Wbrew pozorom, opowieści zebranych w Historii filozofii po góralsku nie odbiera się w kategorii żartu. Choć ich gawędziarski styl jest namacalny i ewidentny, czuć w nich nie tyleż ducha filozofii klasycznej, czy ducha góralszczyzny, co po prostu człowieka. Człowieczeństwo i problemy z nim współistniejące stoją jak zawsze w centrum tischnerowskich gawęd. Tak jest i w tym przypadku. W snutych historiach doszukać się można więc zagadnień związanych z demokracją, władzą pieniądza, szczęściem i nadzieją, wychowaniem, śmiercią i życiem pozagrobowym itd.
Tak jak to miało miejsce w przypadku Krótkiego przewodnika po życiu, tak i wznowienie Historii filozofii po góralsku (pierwsze wydanie książki ukazało się w roku 1997) zachwyca niebanalną oprawą. Twarda obwoluta w przepiekanej szacie graficznej odnoszącej się do ludowych dekoracji tatrzańskich cieszy oko i idealnie współgra ze wcześniejszą publikacją. Nie znajdziemy w niej niestety klimatycznych fotografii, jak to miało miejsce w przypadku Krótkiego przewodnika… Miast zdjęć, książka wzbogacona została obszernym posłowiem autorstwa Dobrosława Kota oraz Wojciecha Bonowicza, którzy to starają się dokonać merytorycznej oceny rzeczonego zbioru anegdot.
Reasumując, Historia filozofii po góralsku jawi się jako zbiór nieprzeciętny, oryginalny i na swój sposób eksperymentalny. To jednak nie tylko swoista zabawa konwencją, ale przede wszystkim próba zbudowania pomostu pomiędzy teorią filozofii, a dialogiem o nim. Czy jest to próba udana? Jeśli w rzeczonej publikacji szukamy teorii filozofii sensu stricto, odpowiedzią będzie „zdecydowanie nie”. Jeśli zaś poszukujemy jej sedna i przełożenia na czasy współczesne odpowiedź będzie zgoła odmienna.
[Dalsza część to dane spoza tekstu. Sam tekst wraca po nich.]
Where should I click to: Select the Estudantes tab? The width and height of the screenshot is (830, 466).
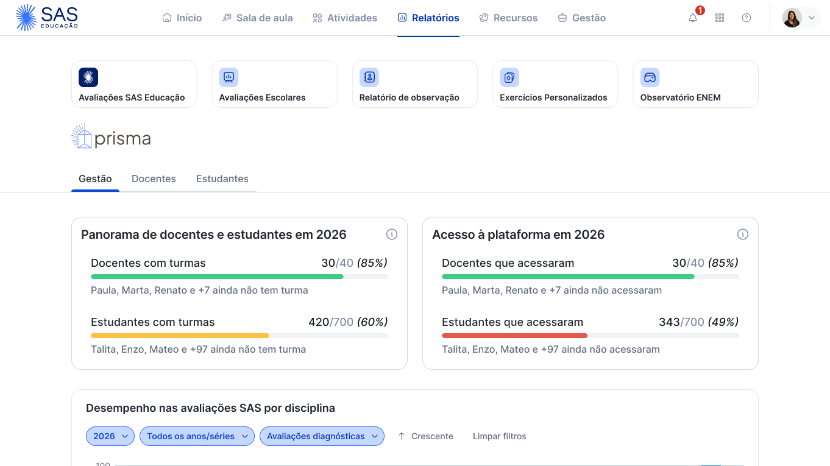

Patrząc chociażby przez pryzmat ilości sprzedanych egzemplarzy książki (150 000) odpowiedź nasuwa się sama. I jest nią zdecydowane „tak”.
Tytuł: Historia filozofii po góralsku
Autor: ks. Józef Tischner
Wydawnictwo: Znak
Rok wydania: 2018
Ilość stron: 187
Komentarze
TosiMama
Pierwsza książka ks. Tischnera, którą poznałam. To było jeszcze w liceum. Potem przyszedł czas na kolejne.
Gosia
Jestem góralką wiec wypadalo by przeczytać bardzo ciekawa książka.
krystynabozenna
Bardzo ciekawa recenzja , aż zachęca do przeczytania , chociaż ten góralski ...nie do końca jestem pewna ;-)
Marta
Miałam w rękach (na prezent) i rzeczywiście - początkowo gwara mnie przestraszyła, ale przeczytałam jedną-dwie strony i już widziałam, że książka jest całkiem zrozumiała i przejrzysta. :) Piękne wydanie, choć nieco szkoda, że przy tak pięknej okładce, tworzącej w ogóle jakąś całość serii (nie wiedziałam, że wcześniej w podobnym stylu był wznowiony "Krótki przewodnik po życiu") brakuje zdjęć.
Dominika Rygiel
do Marta
"Krótki przewodnik..." jest wydany rewelacyjnie! W formie takiego mini albumu. W przypadku "Historii filozofii..." trochę tego brakuje. Szkoda.